Biasanya menjelang hari raya besar umat beragama di Indonesia, aparat penegak hukum kerap mengadakan razia calo tiket di terminal, stasiun dan bandara. Tidak hanya aparat penegak hukum, instansi teknis yang bertanggungjawab atas kelancaran pelayanan transportasi pun menggelar berbagai macam spanduk, yang isinya menghimbau masyarakat untuk tidak membeli tiket kepada calo. Maksudnya jelas, agar segala urusan pembelian tiket lancar dan murah sehingga masyarakat diuntungkan.

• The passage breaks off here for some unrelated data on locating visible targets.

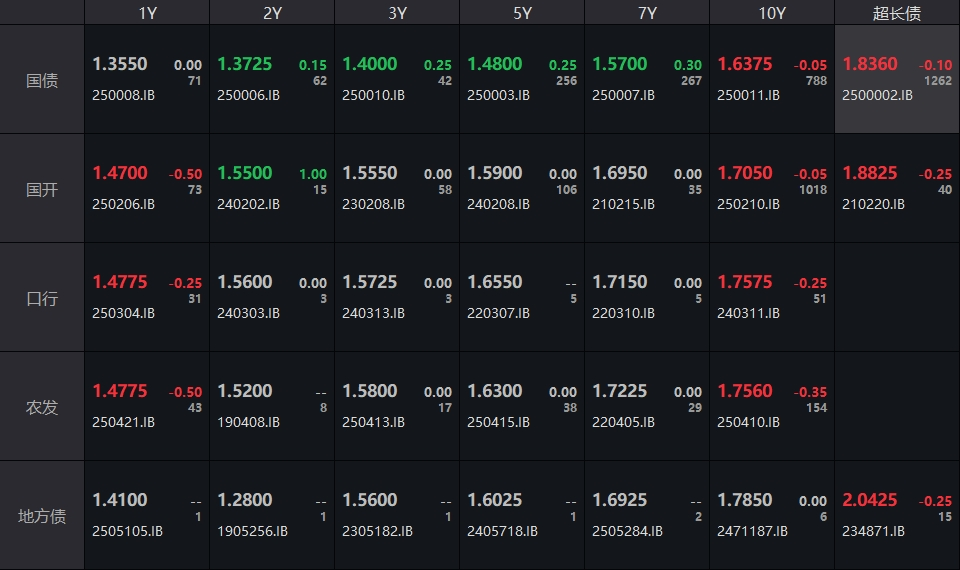This screenshot has width=960, height=570.
Task: Open bond code 190408.IB
Action: pyautogui.click(x=249, y=422)
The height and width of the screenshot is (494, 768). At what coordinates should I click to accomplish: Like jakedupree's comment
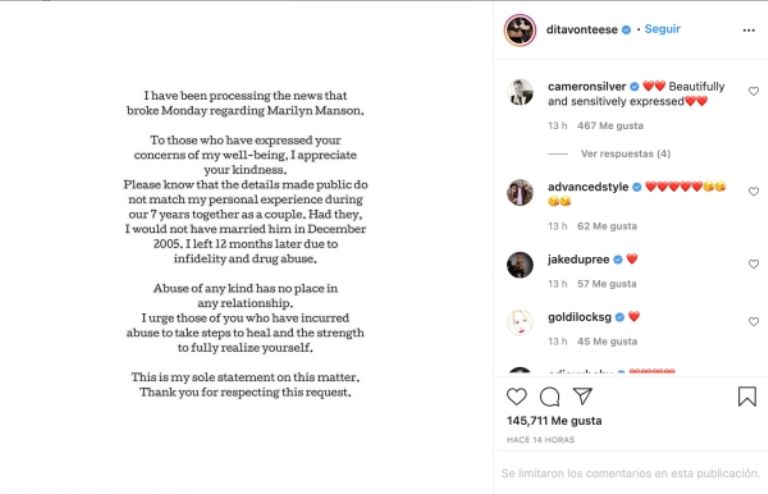pos(753,264)
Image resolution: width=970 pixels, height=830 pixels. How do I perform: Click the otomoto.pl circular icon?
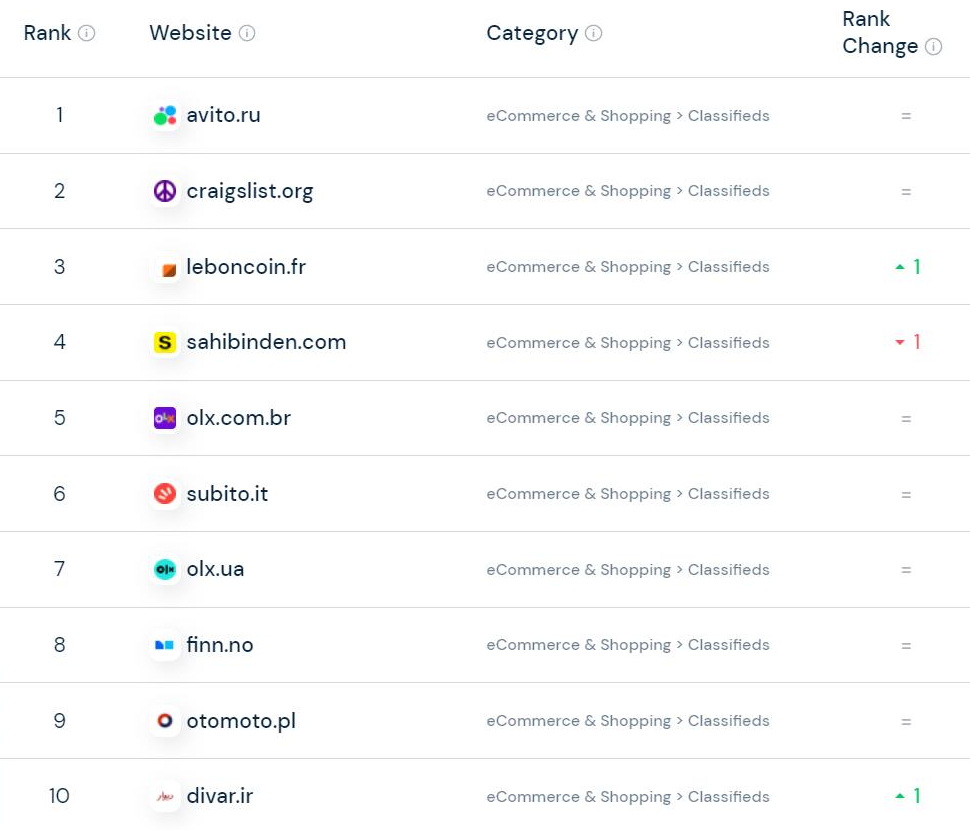[x=165, y=721]
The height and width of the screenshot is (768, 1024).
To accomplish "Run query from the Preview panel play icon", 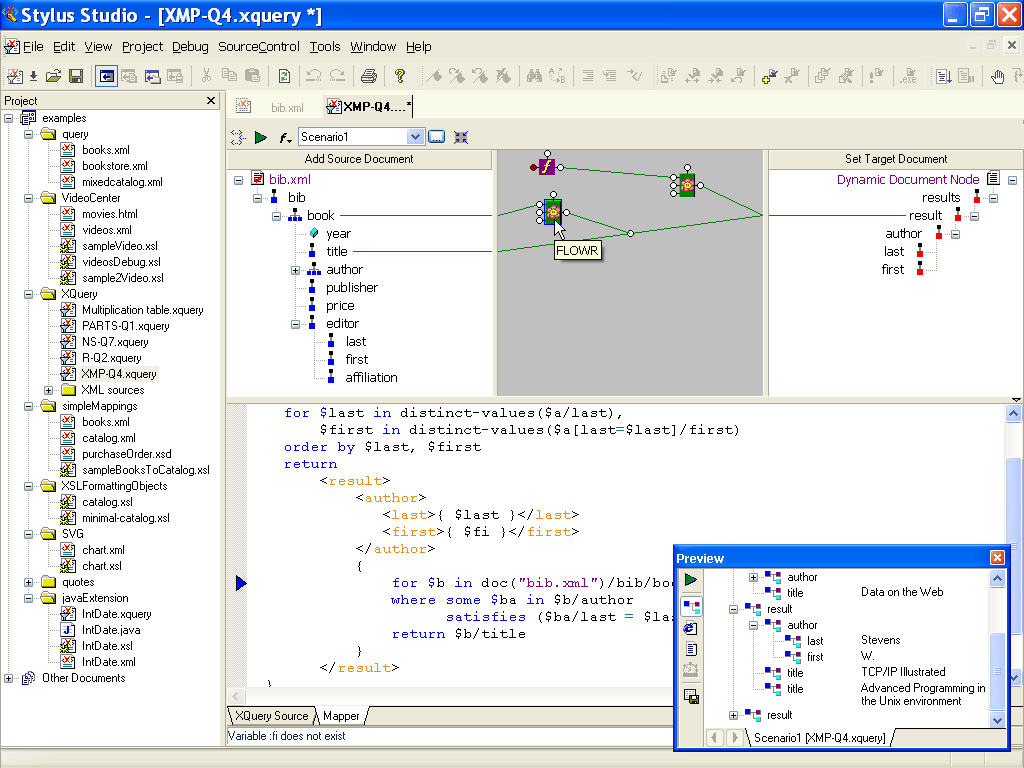I will tap(690, 580).

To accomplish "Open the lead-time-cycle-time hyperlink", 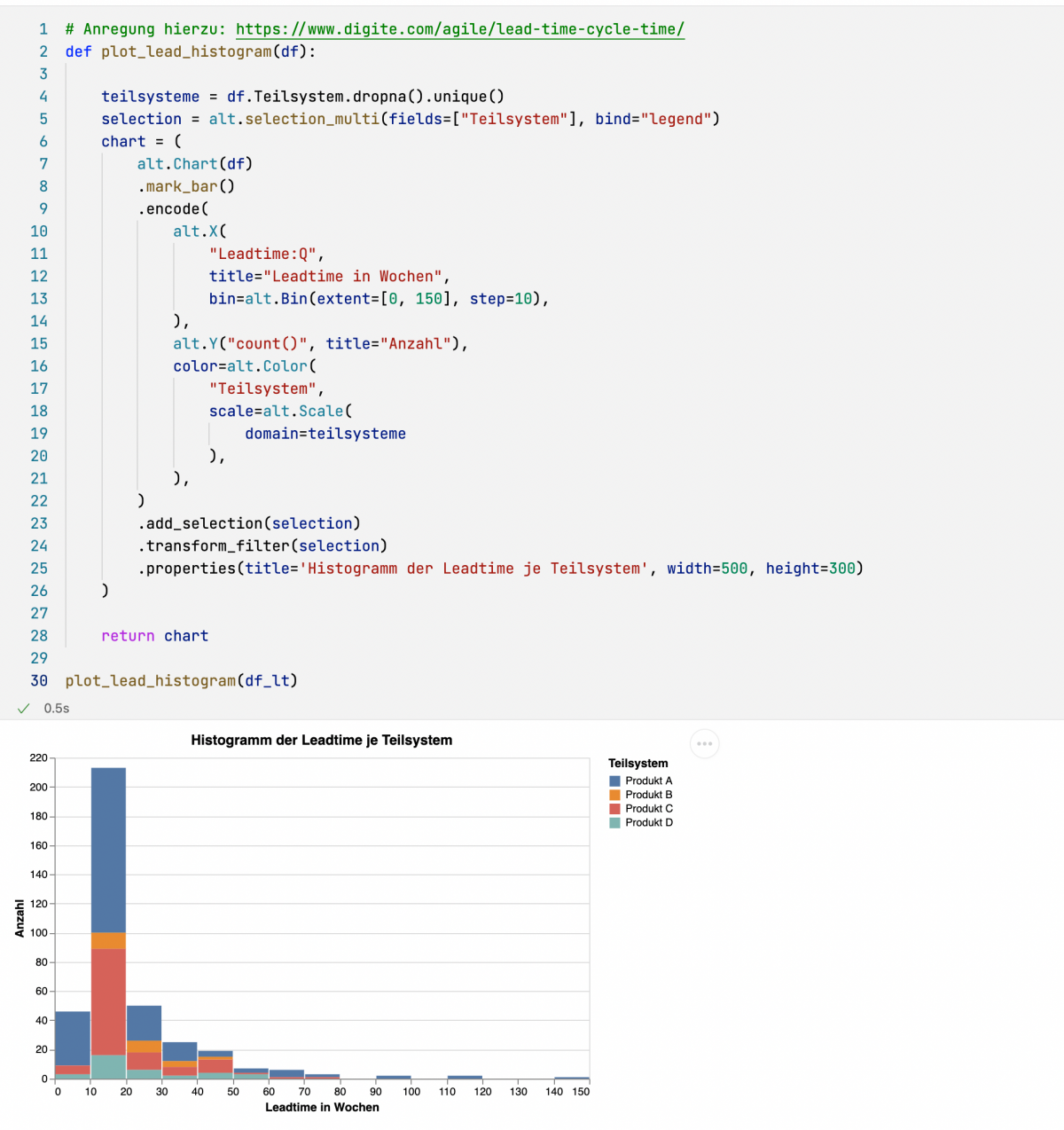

Persoalannya kemudian, bagaimana jika petugas tiket itu justru merangkap sebagai calo? Apakah membuat persoalan tidak semakin runyam? Tentunya jika kedapatan ada petugas tiket mencari tambahan uang dari usaha menjadi calo, dapat diduga hukumannya tidak sama dengan calo biasa. Sudah pasti akan lebih berat. Karena petugas yang merangkap sebagai calo telah menggadaikan tanggung-jawabnya demi memperoleh keuntungan pribadi, dengan mengorbankan kepentingan banyak orang.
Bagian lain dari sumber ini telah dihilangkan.